一双双目光灼灼的眼睛盯着神龛和蒲团,哪里还有方才的惊惧害怕。
好在他们努力保持着最后一丝理智。
谁知道老观主说的真话假话?
万一他是王辉的联络人,故意骗他们给无脸神像上香,他们岂不是死定了。
一行人眼巴巴地看向时暮安,希望这个二愣子多问点问题。
时暮安不负众人期盼,继续问道:“如果我不上香呢?”
他意有所指:“在进入清灵山景区前,我曾听一位老人家说清灵山又名镇邪山,山里镇压着邪神,您觉得是真是假?”
是真是假不重要,重要的是少年在贴脸开大。
疯了吧
你不怕死我们怕啊!
原住民们忍不住在内心吐槽,几位玩家也不禁担心起来。
众人纷纷往后退,恨不能将自己缩进墙里,和时暮安隔开清晰的界限。
可惜他们的脊背贴着墙壁,退无可退,更不可能在老观主阴森森的注视下缩小自身存在感。
毕竟在对方眼里,他们是一伙人。
猩红的火光明明灭灭,密室里几度陷入黑暗。
“呼”“呼”
不知何时,脊背脖颈处传来阵阵细微的凉意。
张子尧缩了缩脖子觉得有点冷。
等等,有点冷?
张子尧的身体瞬间僵住,后脖颈处冒出大片鸡皮疙瘩,甚至开始不由自主地颤抖。
咔哒咔哒咔哒
耳边传来此起彼伏的咔哒声,就像有人故意在他耳边嚼东西,吵得张子尧心烦意乱。
霎时间,火自心来,怒生胆气。
“别吵了。”
张子尧大吼一声,打破了密室的安静。
又一瞬,空气里安静得仿佛能听见有人咽口水抽气的声音。
没想到啊没想到
张子尧也是个胆子大的二愣子。
面对其他人投来的惊诧目光,和老观主黑沉沉的眸子,张子尧简直要哭了。
“我我我不是故意的。”
“有人,有人往我,我的脖子吹气。”
张子尧被吓得连话都说不利索。
章武翻白眼:“别看我,我没那么无聊。”
王辉连连摆手:“也不是我。”
一个人在左边,一个人在右边,两个人同时否定,让答案只剩下一个可能。
不是人,那就是鬼!
一道含着浅淡笑意的少年声将众人的思绪拉回。
“老观主,你还没有回答我的问题呢。
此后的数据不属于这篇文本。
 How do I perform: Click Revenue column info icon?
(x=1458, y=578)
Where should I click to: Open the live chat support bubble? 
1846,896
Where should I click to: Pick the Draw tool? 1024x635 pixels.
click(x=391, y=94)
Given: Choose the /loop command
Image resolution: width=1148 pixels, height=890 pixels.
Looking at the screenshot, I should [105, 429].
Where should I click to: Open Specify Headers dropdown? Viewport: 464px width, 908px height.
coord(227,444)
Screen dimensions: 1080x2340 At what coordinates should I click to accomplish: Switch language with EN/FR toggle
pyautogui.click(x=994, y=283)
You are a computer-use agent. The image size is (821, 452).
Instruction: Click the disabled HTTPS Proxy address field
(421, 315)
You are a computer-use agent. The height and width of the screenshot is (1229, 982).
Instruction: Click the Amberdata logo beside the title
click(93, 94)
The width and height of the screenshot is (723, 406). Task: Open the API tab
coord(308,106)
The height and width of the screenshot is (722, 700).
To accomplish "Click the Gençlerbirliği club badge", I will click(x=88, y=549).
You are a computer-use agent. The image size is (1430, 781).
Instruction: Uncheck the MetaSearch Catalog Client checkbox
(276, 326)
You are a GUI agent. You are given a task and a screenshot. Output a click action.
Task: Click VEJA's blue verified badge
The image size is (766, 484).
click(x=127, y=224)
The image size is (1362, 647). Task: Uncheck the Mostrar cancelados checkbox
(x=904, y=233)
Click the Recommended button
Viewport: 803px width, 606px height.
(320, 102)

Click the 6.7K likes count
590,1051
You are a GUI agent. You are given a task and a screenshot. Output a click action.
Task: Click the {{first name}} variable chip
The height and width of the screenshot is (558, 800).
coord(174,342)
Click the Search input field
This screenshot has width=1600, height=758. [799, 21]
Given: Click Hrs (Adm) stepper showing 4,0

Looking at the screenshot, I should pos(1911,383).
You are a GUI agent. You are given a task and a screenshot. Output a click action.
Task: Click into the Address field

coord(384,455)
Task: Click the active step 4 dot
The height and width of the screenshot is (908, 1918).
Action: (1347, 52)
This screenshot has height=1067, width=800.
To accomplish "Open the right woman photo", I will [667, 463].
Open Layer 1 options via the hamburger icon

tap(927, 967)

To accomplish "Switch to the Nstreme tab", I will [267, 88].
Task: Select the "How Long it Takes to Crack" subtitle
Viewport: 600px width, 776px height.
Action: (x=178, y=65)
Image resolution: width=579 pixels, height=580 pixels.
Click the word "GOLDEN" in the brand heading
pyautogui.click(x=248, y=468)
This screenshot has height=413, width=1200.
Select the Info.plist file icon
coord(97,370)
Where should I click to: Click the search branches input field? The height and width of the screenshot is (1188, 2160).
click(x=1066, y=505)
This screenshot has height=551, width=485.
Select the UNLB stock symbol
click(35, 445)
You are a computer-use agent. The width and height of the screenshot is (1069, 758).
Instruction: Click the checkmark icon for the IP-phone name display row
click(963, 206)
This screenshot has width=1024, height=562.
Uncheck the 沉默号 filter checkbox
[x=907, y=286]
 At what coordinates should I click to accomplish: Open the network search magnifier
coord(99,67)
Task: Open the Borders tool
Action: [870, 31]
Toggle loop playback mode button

”
众人的重心再次被拉回来,张子尧感激地看向少年。
他已经数不清这是少年第几次为自己解围了。
时暮安对他笑笑,然后就收获了更加感激的目光。
老观主咳了咳嗓子:“心诚则灵,若是善信不愿烧香,小道亦不能勉强。”
“至于您说的邪灵,本门确有记载,然现代社会子不语怪力乱神,小道不敢妄言。”
时暮安:……
众人:…………
现在搁这里跟他们说子不语怪力乱神是不是有点离谱。
不过老观主能说出现代社会倒是让众人多了些安全感。
毕竟邪神已是千年前的产物,哪里会懂现代社会的含义。
而且他说自己不会勉强他人烧香,更令众人放松心底的防备。
“我先来吧。”
说话的人是陈依浅,她垂下眼眸,语气忧伤低落。
“依然,你。”
秦萍拉住陈依浅的手腕想要劝阻。
“我不能牵连大家。”
陈依浅抬头看向众人,低声道:“其实我打过一个孩子。”
秦萍红着眼睛:“明明不是你的错,要怪也是怪那个贱男人!”
陈依然勉强笑笑:“可如果不是我,大家也不会遇见这些恐怖的事。”
心中有鬼的其他原住民没有吭声,眼睁睁见陈依浅轻轻拨开秦萍的手走上前。
她用燃烧的红蜡烛点燃五根香,随之插入香炉,整个人双手合十,跪在蒲团上。
猩红的火光浅浅照耀着女生虔诚的脸庞,却不显得诡异。
随着时间的流逝,神龛上的木头人渐渐显示出分明的五官。
是个小婴儿的模样。
一双圆溜溜的大眼睛骨碌碌地转动,不时扫过其他人。
那股阴森冷寂视线直叫人心惊胆战。
香炉上的五根香以极快的速度燃烧,却是呈现出三长两短的趋势。
时暮安眼眸微深。
三长两短:指意外的灾祸或事故,特指人的死亡。